SHORT TASK: Return each line of the rows below word for word, leaving out the pictures.

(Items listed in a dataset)
********************
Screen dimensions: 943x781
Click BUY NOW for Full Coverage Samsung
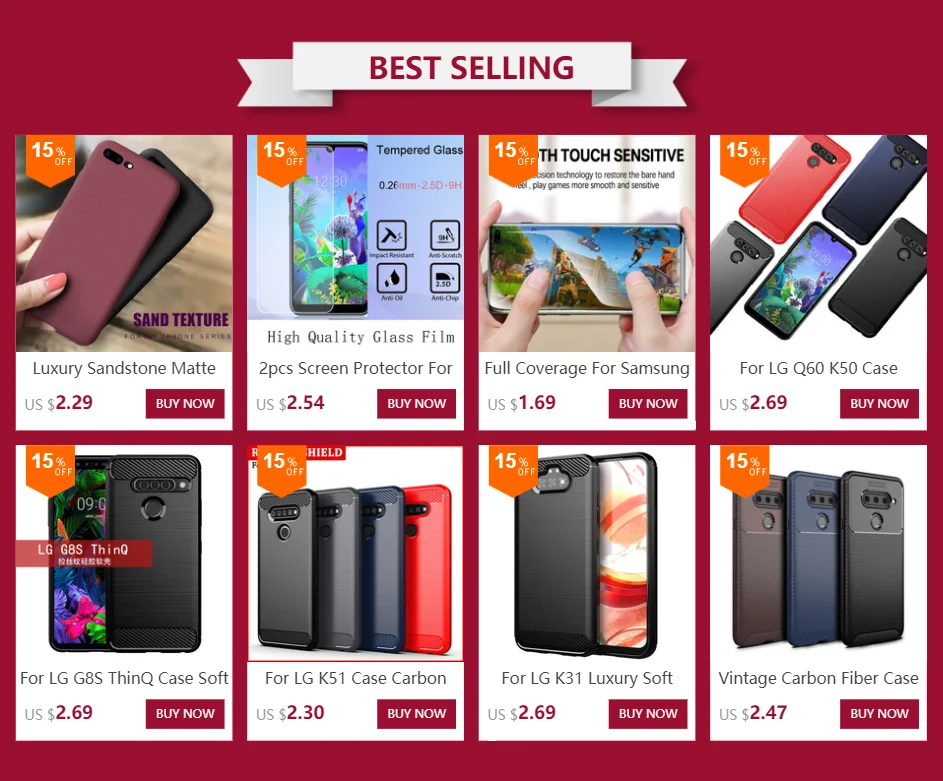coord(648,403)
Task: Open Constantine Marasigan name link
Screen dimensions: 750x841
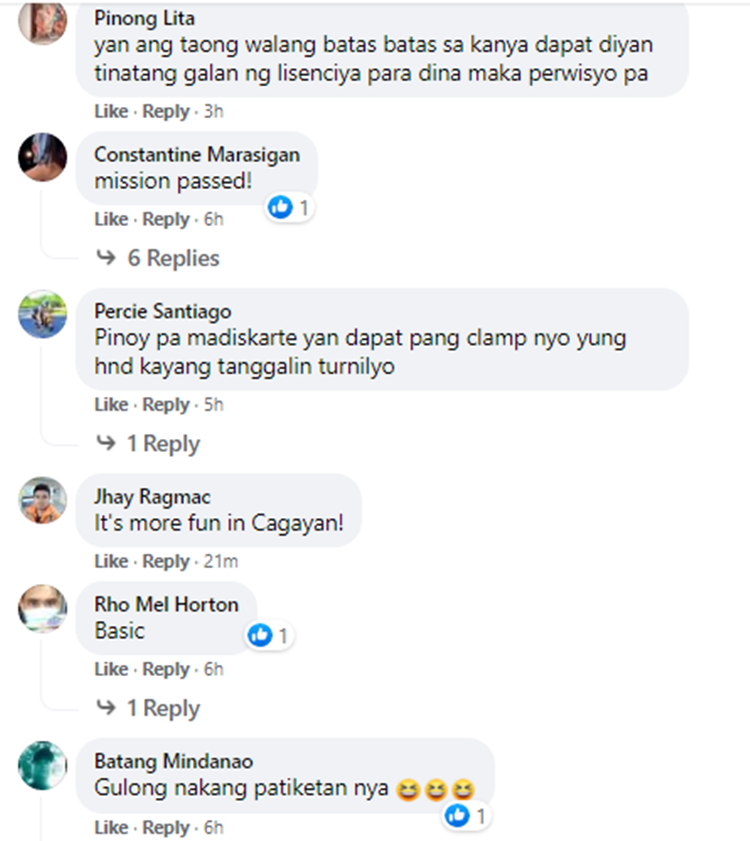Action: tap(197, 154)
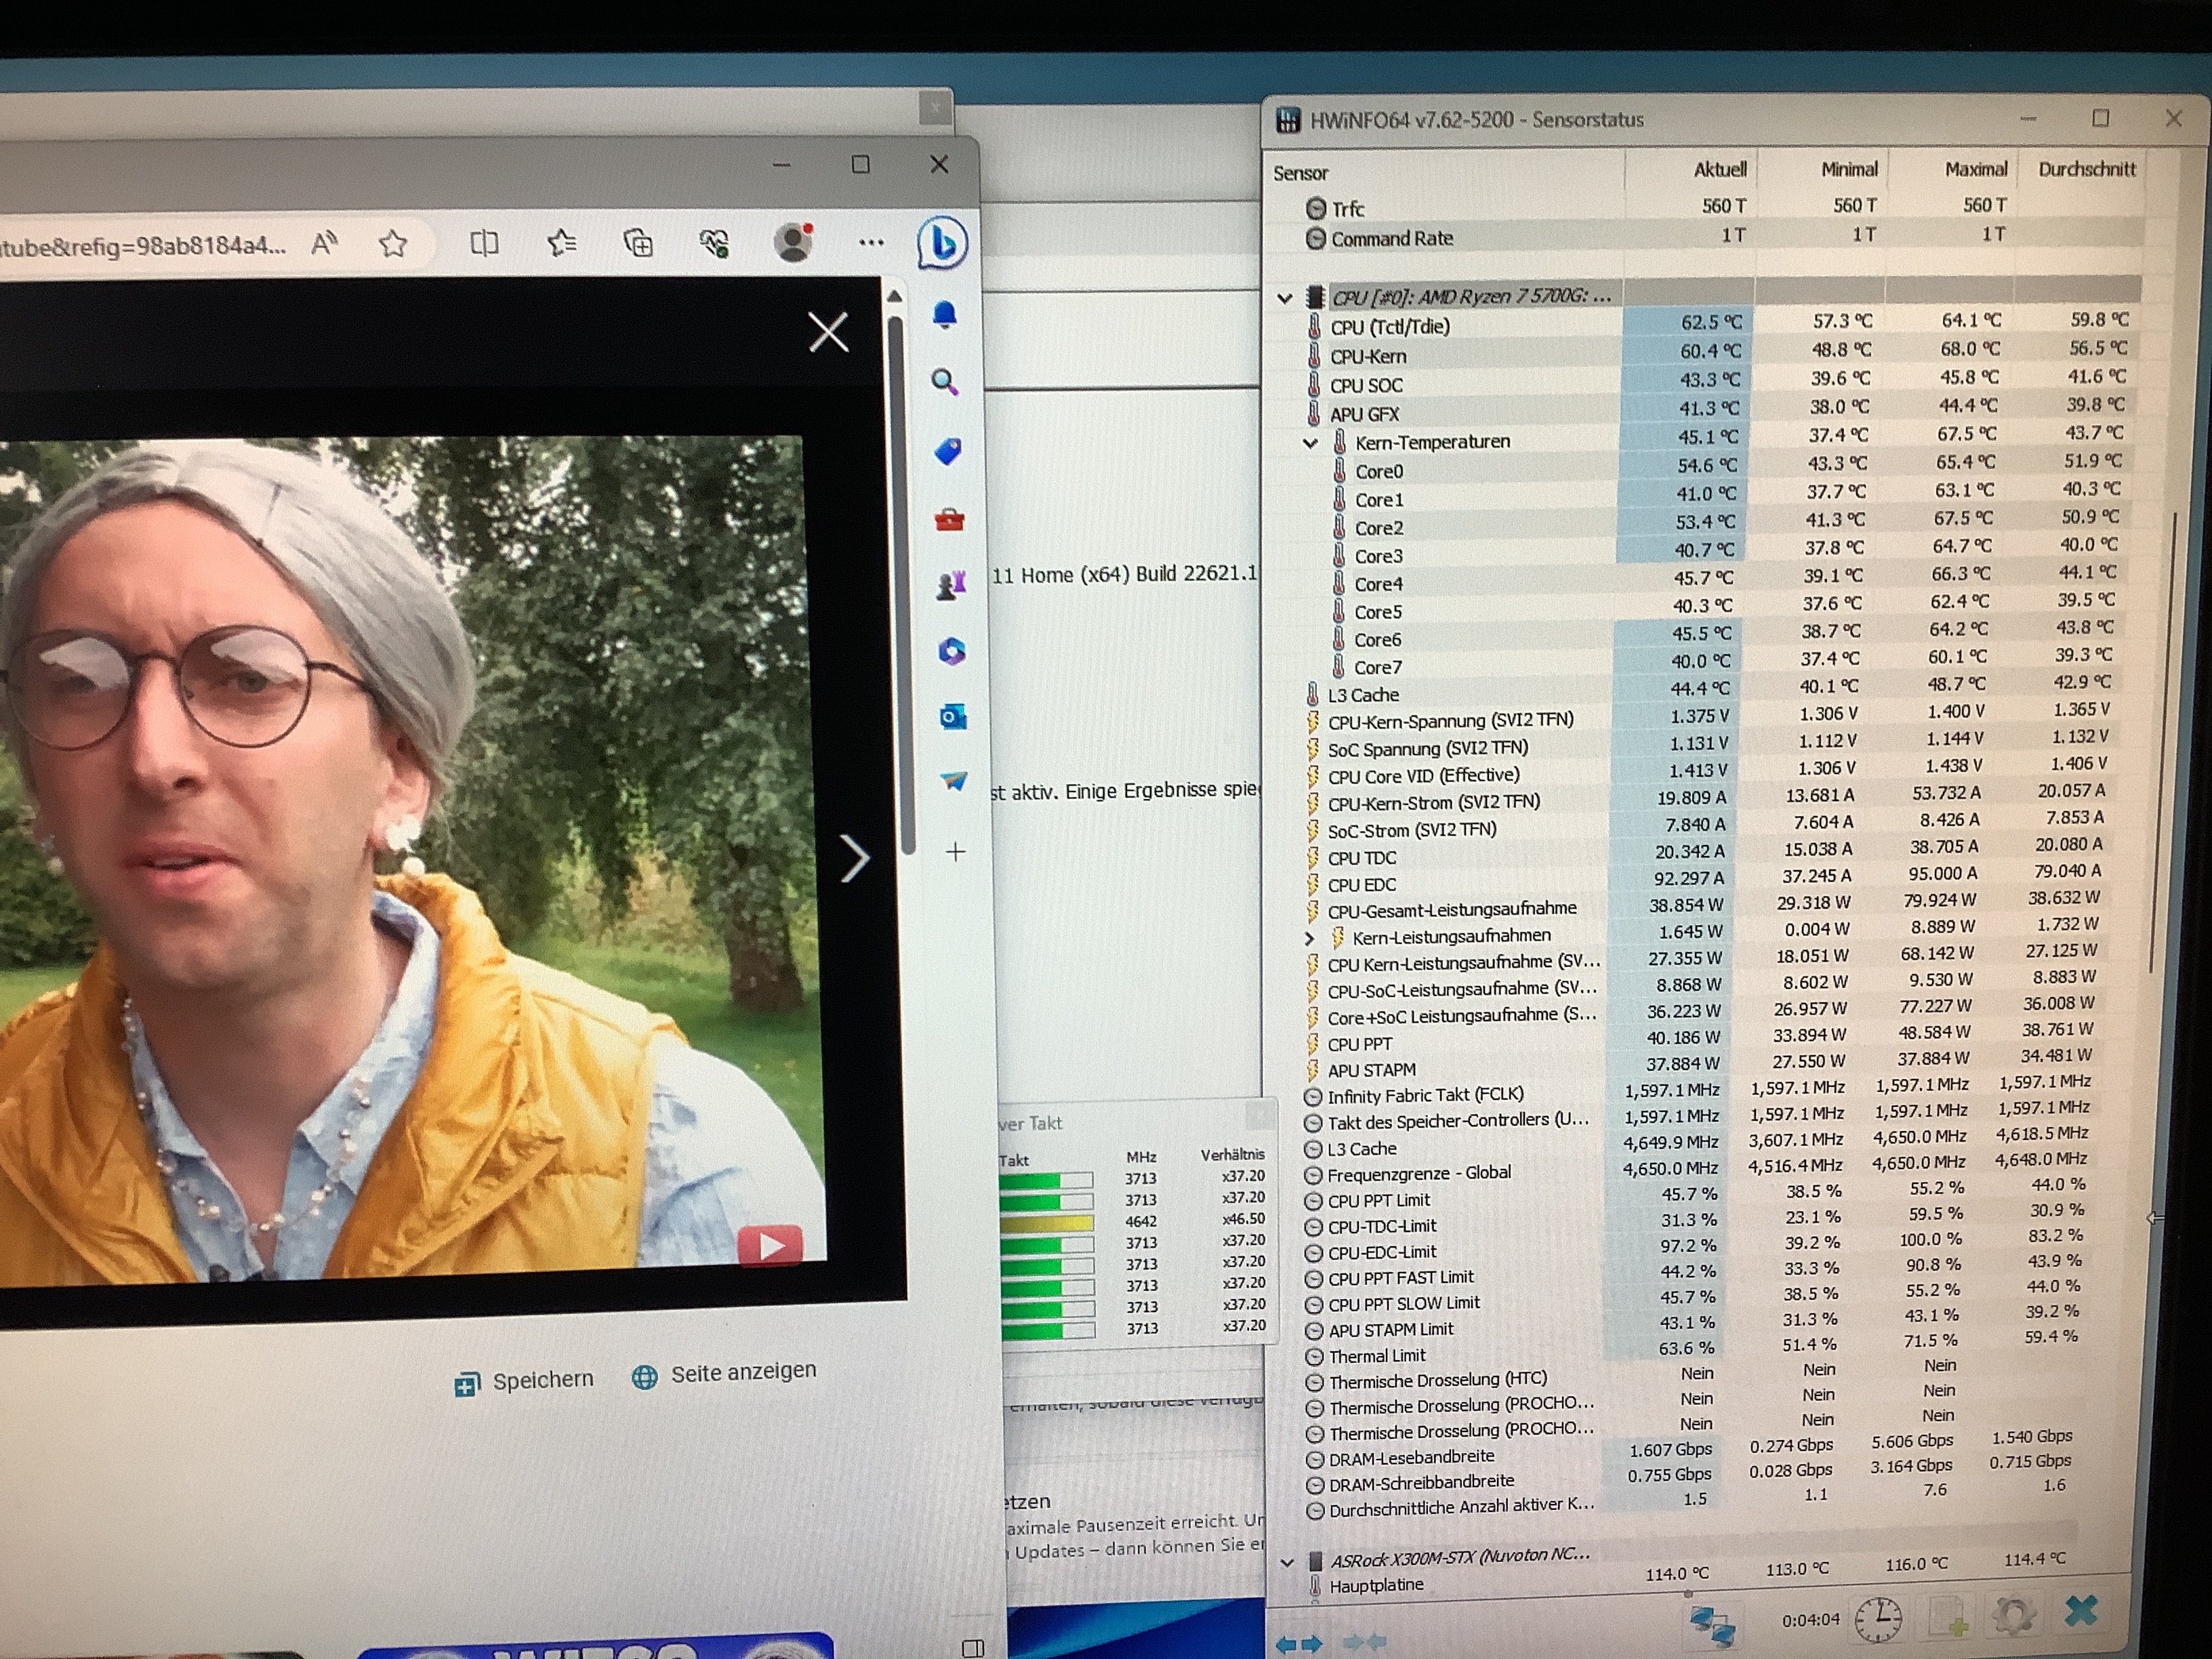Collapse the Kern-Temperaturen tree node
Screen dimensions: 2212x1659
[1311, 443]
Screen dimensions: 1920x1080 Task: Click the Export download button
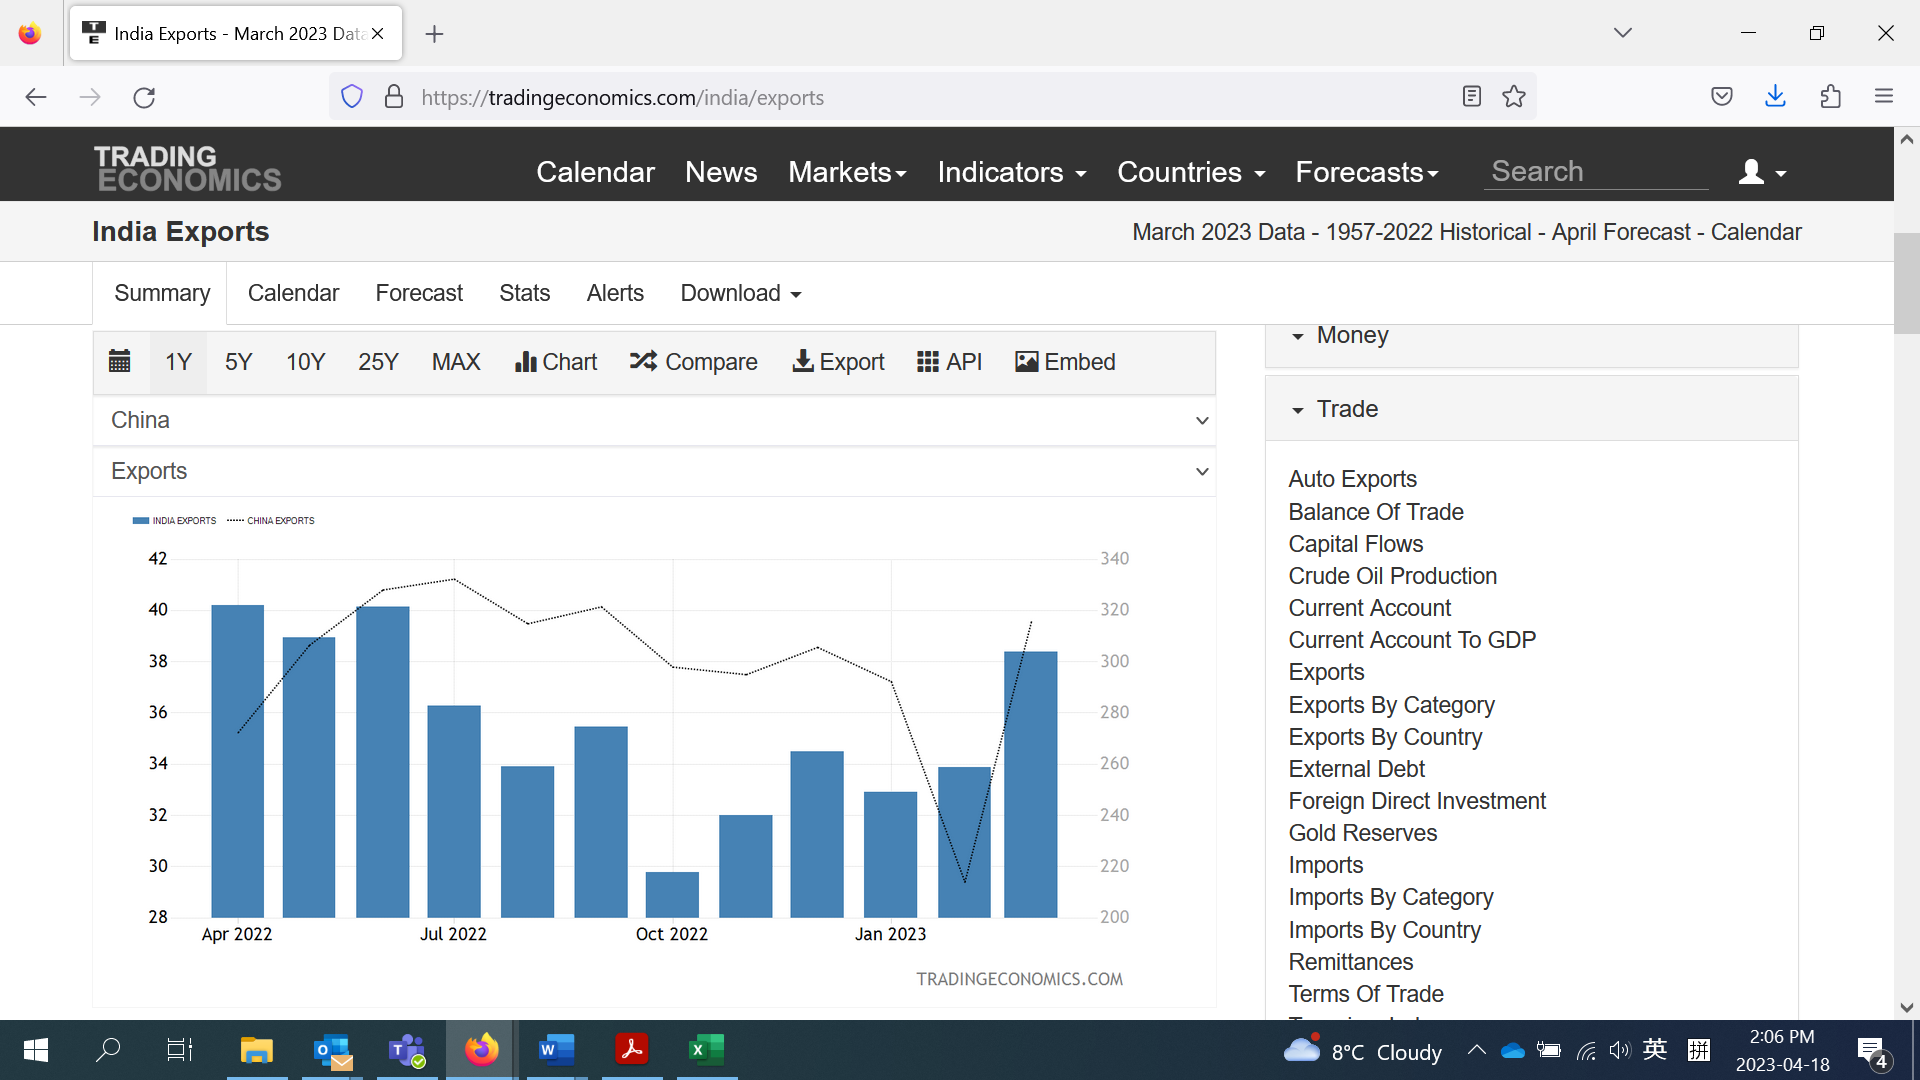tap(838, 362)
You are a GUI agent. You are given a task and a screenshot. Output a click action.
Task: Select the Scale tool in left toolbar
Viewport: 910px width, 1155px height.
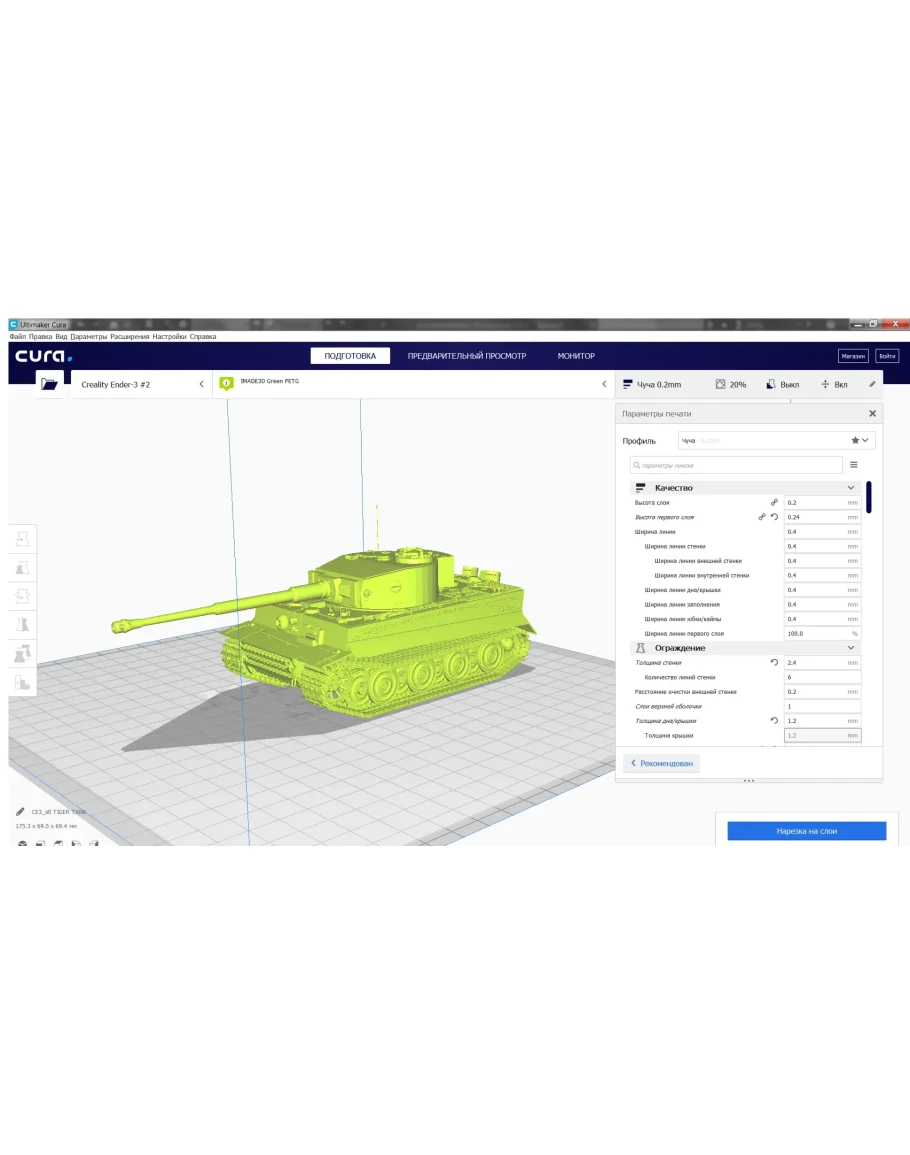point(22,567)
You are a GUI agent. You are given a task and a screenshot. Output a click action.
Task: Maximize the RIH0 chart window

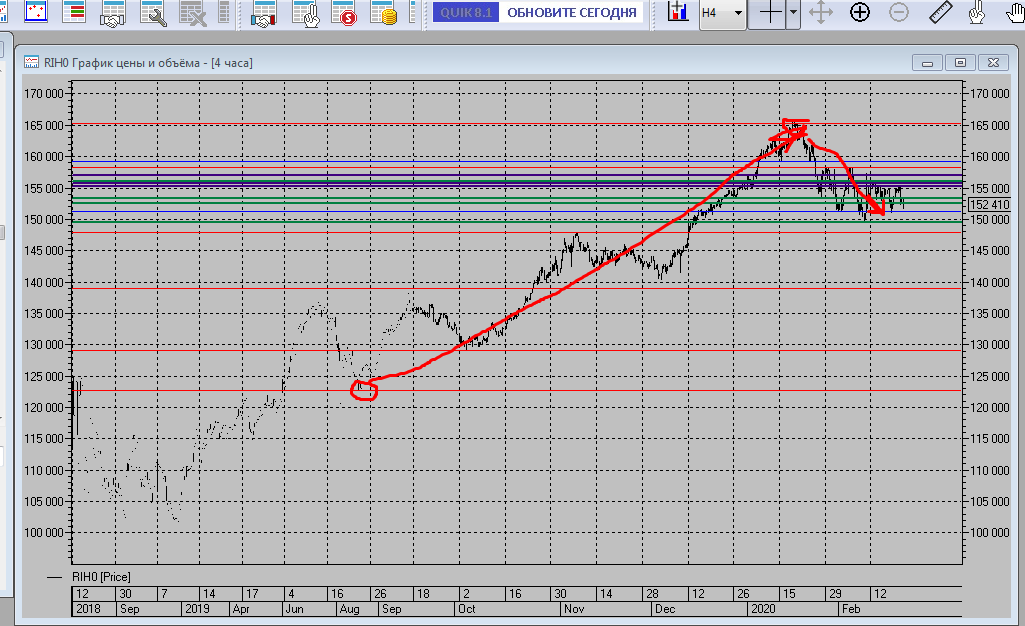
********************
RESPONSE TO THE EXERCISE:
Screen dimensions: 943x781
Click BUY NOW for Full Coverage Samsung
coord(648,403)
Task: Open Constantine Marasigan name link
Screen dimensions: 750x841
Action: tap(197, 154)
Collapse the Kern-Temperaturen tree node
Screen dimensions: 2212x1659
[1311, 443]
Screen dimensions: 1920x1080 Task: Click the Export download button
tap(838, 362)
You are a GUI agent. You are given a task and a screenshot. Output a click action.
Task: Select the Scale tool in left toolbar
Viewport: 910px width, 1155px height.
point(22,567)
You are a GUI agent. You are given a task and a screenshot. Output a click action.
Task: Maximize the RIH0 chart window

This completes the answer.